Kierkegaard sought to remedy this by provoking an attack on himself in the popular satirical review The Corsair. Kierkegaard succeeded in having himself mercilessly lampooned in this publication, largely on personal grounds rather than in terms of the substance of his writings. The suffering incurred by these attacks sparked Kierkegaard into another highly productive phase of authorship, but this time his focus was the creation of positive Christian discourses rather than satire or parody.
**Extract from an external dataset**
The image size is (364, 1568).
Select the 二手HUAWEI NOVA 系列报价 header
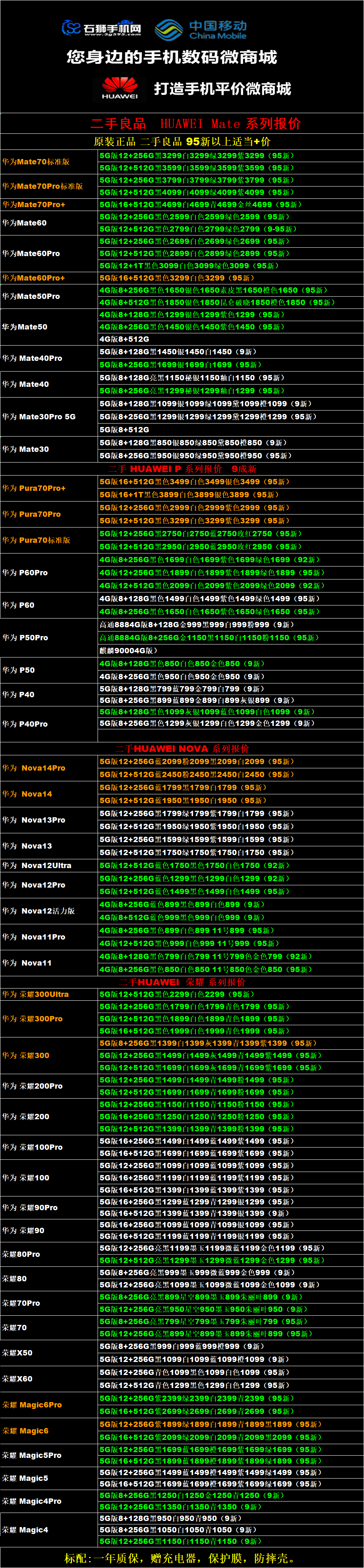(182, 749)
Eventually Kierkegaard became more and more worried about the direction taken by the Danish People's Church, especially after the death of the Bishop Primate J. P. Mynster.

He realized he could no longer indulge himself in the painstakingly erudite and poetically meticulous writing he had practised hitherto. He had to intervene decisively in a popular medium, so he published his own pamphlet under the title The Instant. This addressed church politics directly and increasingly shrilly. There were two main foci of Kierkegaard's concern in church politics.
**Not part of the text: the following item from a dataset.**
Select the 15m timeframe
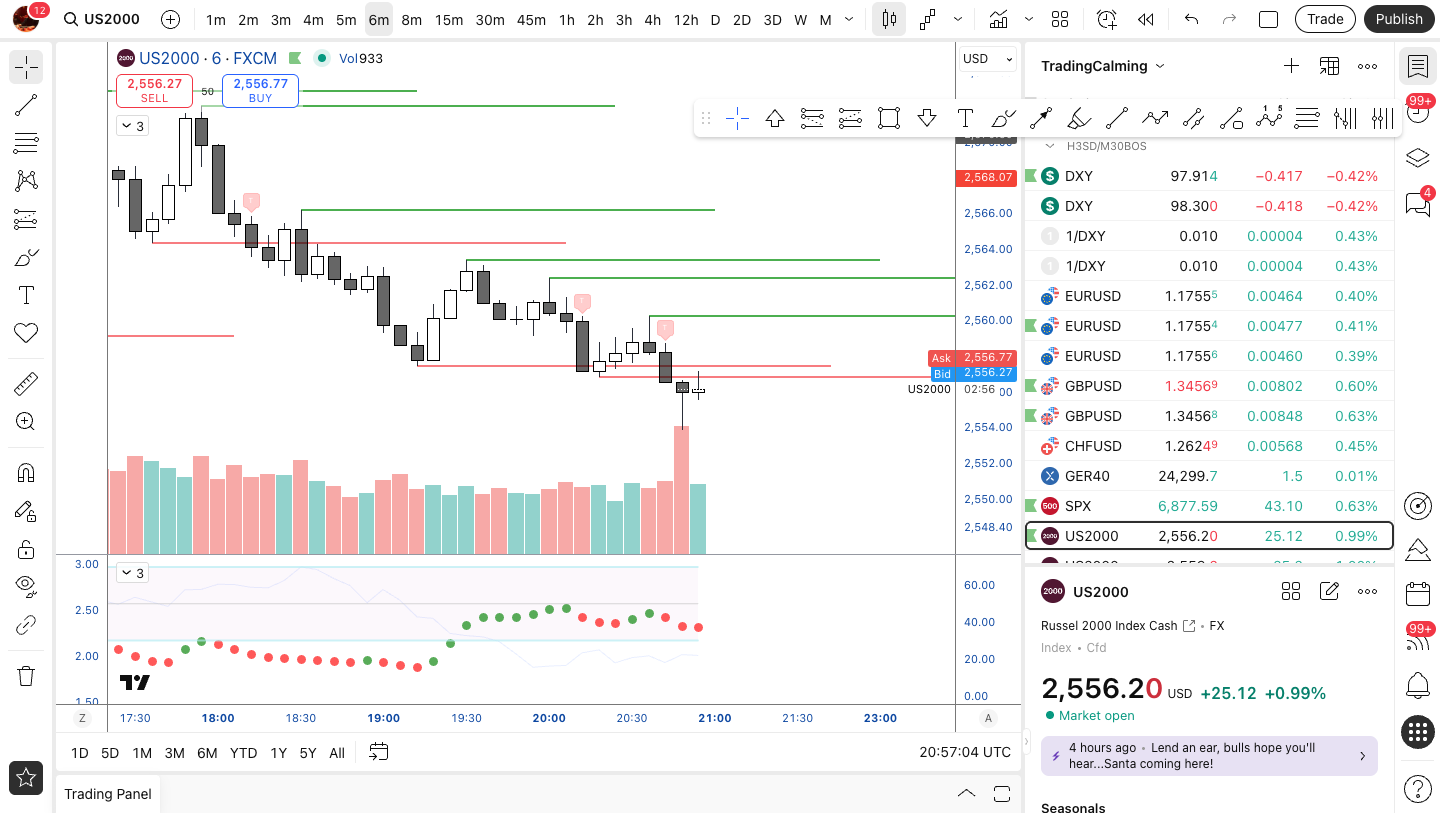This screenshot has height=813, width=1440. pos(449,19)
One was the influence of Hegel, largely through the teachings of H. L. Martensen; the other was the popularity of N. F. S. Grundtvig, a theologian, educator and poet who composed most of the pieces in the Danish hymn book.

Grundtvig's theology was diametrically opposed to Kierkegaard's in tone. Grundtvig emphasized the light, joyous, celebratory and communal aspects of Christianity, whereas Kierkegaard emphasized seriousness, suffering, sin, guilt, and individual isolation. Kierkegaard's intervention failed miserably with respect to the Danish People's Church, which became predominantly Grundtvigian. His intervention with respect to Hegelianism also failed, with Martensen succeeding Mynster as Bishop Primate.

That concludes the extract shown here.